» Task item:
Every entry must be duplicated word for word.

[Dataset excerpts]

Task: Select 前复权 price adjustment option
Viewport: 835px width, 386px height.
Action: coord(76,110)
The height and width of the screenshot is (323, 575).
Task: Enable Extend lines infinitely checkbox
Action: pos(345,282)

» Answer space:
Task: Select 前复权 price adjustment option
Viewport: 835px width, 386px height.
Action: coord(76,110)
The height and width of the screenshot is (323, 575).
Task: Enable Extend lines infinitely checkbox
Action: pos(345,282)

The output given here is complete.